Entrepreneurs of Color: Funding, Momentum & Who’s Getting Backed

A quick note on language: the phrase “colored entrepreneur” has harmful, outdated baggage. On this page we’ll say entrepreneurs of color (inclusive of Black, Latine/Latinx, Indigenous, Asian, Middle Eastern, multiracial, and immigrant founders). The goal here is simple: make it easier to find capital, mentors, and examples that look like you.
We publish a monthly list of startups that raised capital, plus contacts and context. Below is the living, public version: the state of funding, programs that actually write checks, and a snapshot of funded founders and companies to know right now.
The funding reality (and why this page exists)
- In the U.S., Black‑founded startups received about 0.4% of all venture dollars in 2024—the lowest share in years. Overall venture rebounded slightly; capital to Black founders did not. (Crunchbase News)
- Latine/Latinx founders saw sharp pullbacks after 2021’s peak; funding to U.S.-based Latine‑founded companies fell dramatically in 2022 and remained pressured into 2023–2024. (Crunchbase News)

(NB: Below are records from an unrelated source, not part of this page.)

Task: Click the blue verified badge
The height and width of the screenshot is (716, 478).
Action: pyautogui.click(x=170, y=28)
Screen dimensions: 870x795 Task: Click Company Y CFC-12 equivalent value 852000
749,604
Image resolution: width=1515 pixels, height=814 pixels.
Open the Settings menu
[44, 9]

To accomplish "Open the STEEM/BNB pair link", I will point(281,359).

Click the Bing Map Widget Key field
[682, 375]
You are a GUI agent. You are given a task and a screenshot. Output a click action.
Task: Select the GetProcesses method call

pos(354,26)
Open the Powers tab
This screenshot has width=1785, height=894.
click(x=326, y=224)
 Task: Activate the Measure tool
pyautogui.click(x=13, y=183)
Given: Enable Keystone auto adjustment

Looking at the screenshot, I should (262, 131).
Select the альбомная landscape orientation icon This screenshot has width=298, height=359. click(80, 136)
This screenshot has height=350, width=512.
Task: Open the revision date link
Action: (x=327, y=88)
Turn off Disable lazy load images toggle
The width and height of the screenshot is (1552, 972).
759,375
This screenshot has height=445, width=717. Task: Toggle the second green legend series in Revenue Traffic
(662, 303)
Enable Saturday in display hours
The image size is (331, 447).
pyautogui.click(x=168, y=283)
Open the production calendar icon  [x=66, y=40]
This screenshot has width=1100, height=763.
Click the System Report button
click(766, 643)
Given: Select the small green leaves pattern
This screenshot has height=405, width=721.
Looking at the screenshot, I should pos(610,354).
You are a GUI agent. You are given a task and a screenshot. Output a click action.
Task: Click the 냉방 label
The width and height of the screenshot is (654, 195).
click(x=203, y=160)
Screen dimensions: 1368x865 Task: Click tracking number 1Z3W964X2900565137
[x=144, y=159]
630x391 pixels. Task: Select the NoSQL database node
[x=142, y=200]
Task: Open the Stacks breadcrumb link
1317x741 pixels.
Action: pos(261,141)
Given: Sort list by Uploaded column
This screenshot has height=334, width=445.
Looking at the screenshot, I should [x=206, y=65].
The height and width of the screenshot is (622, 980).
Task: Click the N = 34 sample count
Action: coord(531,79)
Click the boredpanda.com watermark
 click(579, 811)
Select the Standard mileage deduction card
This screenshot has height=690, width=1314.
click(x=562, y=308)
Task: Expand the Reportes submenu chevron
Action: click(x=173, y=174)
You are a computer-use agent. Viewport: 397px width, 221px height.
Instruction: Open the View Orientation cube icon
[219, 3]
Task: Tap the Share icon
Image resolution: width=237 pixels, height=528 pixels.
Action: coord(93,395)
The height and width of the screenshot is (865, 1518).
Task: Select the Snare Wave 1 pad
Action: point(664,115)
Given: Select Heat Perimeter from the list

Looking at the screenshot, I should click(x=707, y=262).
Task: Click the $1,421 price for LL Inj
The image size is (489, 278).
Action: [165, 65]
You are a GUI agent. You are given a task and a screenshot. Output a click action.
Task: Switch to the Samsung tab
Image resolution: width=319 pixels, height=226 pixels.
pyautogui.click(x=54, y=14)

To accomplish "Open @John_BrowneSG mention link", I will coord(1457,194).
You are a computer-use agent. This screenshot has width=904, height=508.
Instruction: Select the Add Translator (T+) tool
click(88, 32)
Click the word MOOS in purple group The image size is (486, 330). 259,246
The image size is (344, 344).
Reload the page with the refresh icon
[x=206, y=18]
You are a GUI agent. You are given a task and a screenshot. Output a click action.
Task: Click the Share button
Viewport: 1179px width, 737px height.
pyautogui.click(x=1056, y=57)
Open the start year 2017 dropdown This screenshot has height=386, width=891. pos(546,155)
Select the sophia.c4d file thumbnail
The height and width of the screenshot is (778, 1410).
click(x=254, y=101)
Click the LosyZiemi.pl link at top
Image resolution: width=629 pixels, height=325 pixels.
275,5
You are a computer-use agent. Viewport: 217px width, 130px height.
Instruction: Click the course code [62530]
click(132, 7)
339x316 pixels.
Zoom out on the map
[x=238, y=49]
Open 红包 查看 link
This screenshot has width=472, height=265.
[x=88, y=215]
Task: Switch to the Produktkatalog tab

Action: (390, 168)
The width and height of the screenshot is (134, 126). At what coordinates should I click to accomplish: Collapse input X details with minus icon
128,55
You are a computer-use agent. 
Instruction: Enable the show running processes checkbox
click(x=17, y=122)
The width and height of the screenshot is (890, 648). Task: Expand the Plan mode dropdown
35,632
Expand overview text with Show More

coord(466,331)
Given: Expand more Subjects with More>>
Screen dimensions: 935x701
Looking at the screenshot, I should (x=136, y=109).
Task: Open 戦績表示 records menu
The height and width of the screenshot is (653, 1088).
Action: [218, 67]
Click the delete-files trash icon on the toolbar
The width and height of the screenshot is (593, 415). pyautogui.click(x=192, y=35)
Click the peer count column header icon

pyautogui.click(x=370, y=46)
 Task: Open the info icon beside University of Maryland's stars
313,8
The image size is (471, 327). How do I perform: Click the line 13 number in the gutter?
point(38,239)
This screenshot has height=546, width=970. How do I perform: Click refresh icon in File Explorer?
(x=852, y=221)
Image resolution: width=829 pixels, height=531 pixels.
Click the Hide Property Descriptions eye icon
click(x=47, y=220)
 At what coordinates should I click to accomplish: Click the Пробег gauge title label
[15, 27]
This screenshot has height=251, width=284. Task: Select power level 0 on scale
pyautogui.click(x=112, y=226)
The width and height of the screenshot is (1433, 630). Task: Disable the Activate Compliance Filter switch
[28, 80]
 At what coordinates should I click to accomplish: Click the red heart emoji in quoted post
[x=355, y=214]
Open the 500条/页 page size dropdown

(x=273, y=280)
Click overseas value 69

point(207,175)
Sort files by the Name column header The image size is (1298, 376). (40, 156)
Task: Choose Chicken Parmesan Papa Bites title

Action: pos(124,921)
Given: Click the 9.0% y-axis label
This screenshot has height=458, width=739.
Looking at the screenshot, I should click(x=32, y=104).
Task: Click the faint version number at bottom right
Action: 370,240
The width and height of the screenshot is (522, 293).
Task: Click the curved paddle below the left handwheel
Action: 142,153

- Women of color continue to raise a tiny sliver of VC; a McKinsey review highlighted just 0.1% of venture dollars going to Black and Latina women founders in the period studied. (McKinsey & Company)
- Indigenous founders face even steeper gaps; specialized funds are emerging to close them (see Raven Indigenous Capital Partners below). (tribalbusinessnews.com)
Numbers move each year, but the pattern is stubborn. So this page focuses on what you can do today: find aligned programs, meet investors who are active, and study recent, concrete wins.
Where the money is: programs, funds & allies (that accept cold outreach)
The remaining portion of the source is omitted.